Hi sorry on the delay, I get crazy busy.
Watchguard Firebox M200 ?
Spec sheet says:
Firewall throughput: 3.2 Gbps
VPN throughput: 1.2 Gbps
the LB4M's and the dell switches have plenty of capacity.
Just to get this straight:
Right so far.
You are running 3 separate Proxmox-Clusters
Each of those "Proxmox-nodes" has a 1x 10G for ceph traffic via Dell powerconnect switches.
Each of those "Proxmox-nodes" has a 1x 1G for VM-traffic via Quanta LB4M
Your M200's connect to your Quanta LB4m's in order for you to get outside access to the data-center.
You run all your public VM traffic via the Watchguard M200's ?
We actually have 2 clusters of 4 nodes per C6100 (so two physical C6100 servers) running in HA mode.
They have 3x1TB 7200 RPM drives each.
Each HA node
Q1: How many M200's you have ? 1 per Proxmox-Cluster?

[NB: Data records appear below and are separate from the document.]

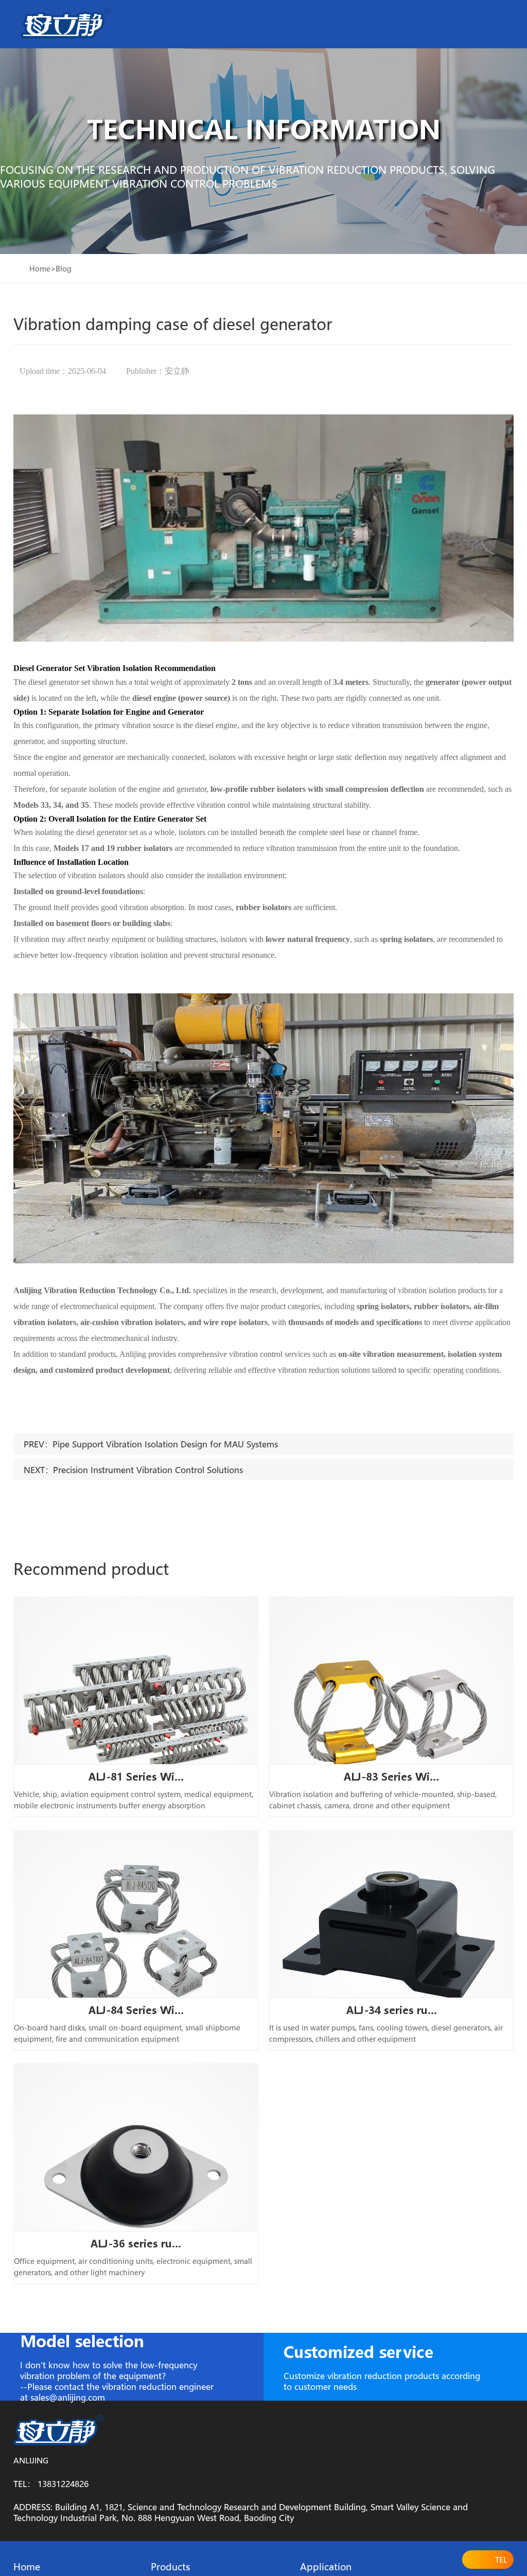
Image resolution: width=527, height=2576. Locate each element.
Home (39, 268)
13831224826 (63, 2483)
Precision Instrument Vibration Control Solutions (148, 1469)
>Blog (61, 268)
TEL (501, 2559)
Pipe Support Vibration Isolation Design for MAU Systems (165, 1444)
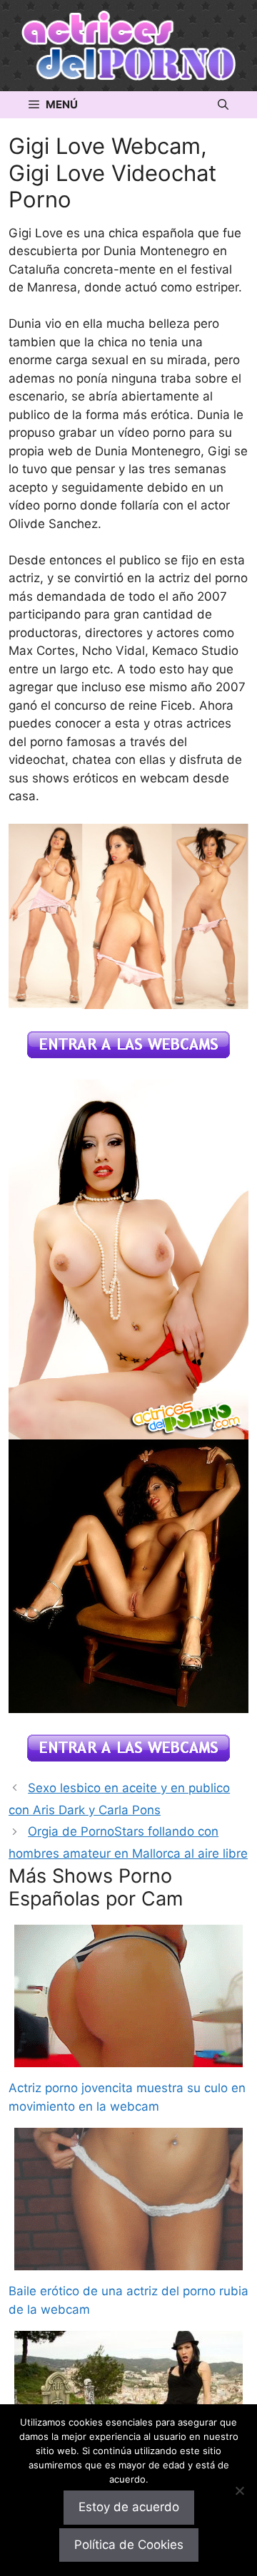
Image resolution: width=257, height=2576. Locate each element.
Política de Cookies (128, 2545)
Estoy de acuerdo (129, 2507)
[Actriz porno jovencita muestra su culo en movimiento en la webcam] (128, 2058)
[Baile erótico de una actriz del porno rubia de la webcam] (128, 2261)
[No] (239, 2490)
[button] (223, 104)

No. We have 5 racks. Generally 2 clusters (as above) per rack. Each switch (Quanta) is tied to the M200 we use for VPN traffic for our staff use. There are 5 distinct subnets, 1 per rack.

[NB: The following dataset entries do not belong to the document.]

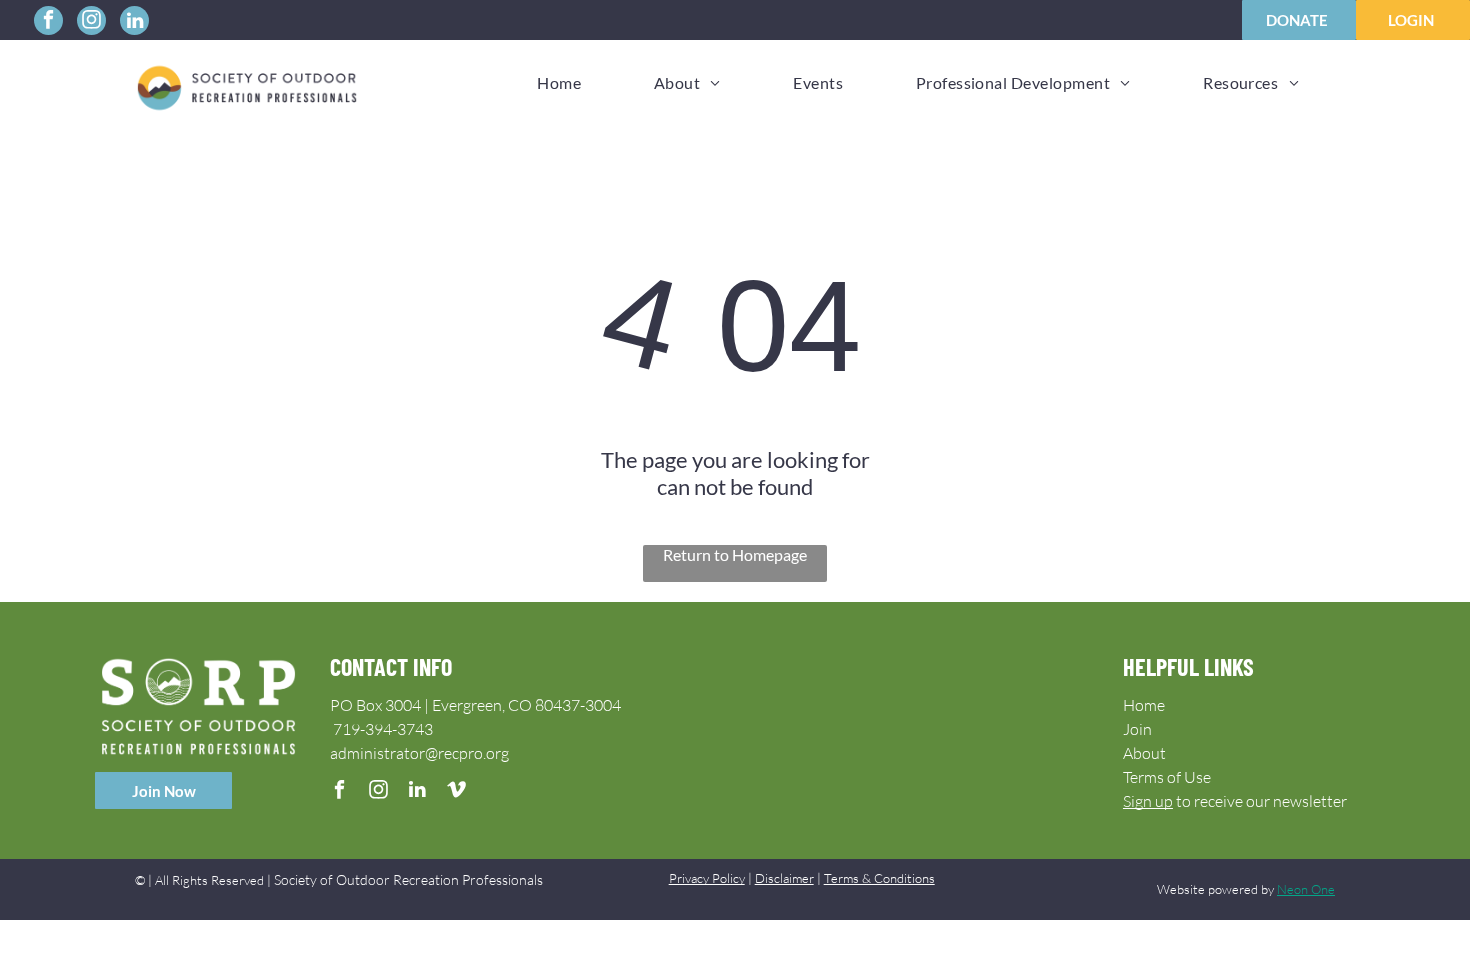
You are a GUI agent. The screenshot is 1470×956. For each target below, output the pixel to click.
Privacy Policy (707, 878)
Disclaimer (784, 878)
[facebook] (48, 23)
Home (1144, 705)
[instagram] (91, 23)
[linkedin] (134, 23)
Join (1137, 729)
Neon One (1306, 889)
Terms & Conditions (879, 878)
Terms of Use (1167, 777)
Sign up (1148, 801)
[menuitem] (559, 82)
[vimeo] (456, 792)
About (1144, 753)
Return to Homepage (735, 554)
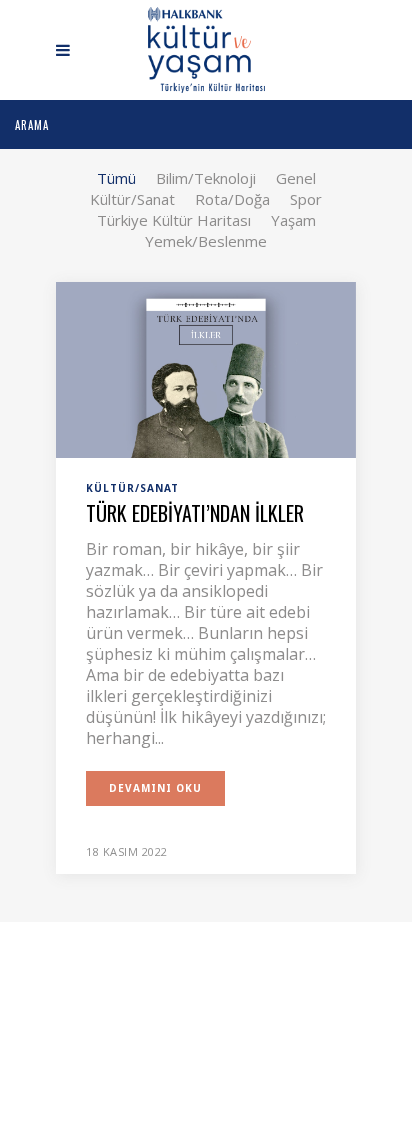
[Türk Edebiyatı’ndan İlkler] (206, 368)
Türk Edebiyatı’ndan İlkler (195, 513)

We have 2 MPLS, 1 external connection, and another external connection....sigh, long story short:
One datacenter is closing, but we purchased the Watchguard firewalls and literally the day after we installed the HA M300s into our primary site we got told it was closing. So I've been scrambling for months to prep for the Feb end of month closure of that datacenter, but basically what we have is not what we will have.
Current:
Internal company VPN access M200 (also main connectivity).
MPLS x1, HA M300s per.
Planned:
MPLS x2, HA M300s per.
Main connectivity HA M300s.
Internal company VPN access M200.
As you can see, I'm running our external traffic out through the M200 but the production servers are still in the other DC. We are virtualizing that junk into our new primary DC, and we'll move/reconfigure the two sets of HA M300s from there to the new primary DC once we go live with the VMs. So basically besides internal traffic, we have no traffic. lol
Q2: Are the M200's connected to the the dell power connects via the Quanta LB4M 10G uplink ports ?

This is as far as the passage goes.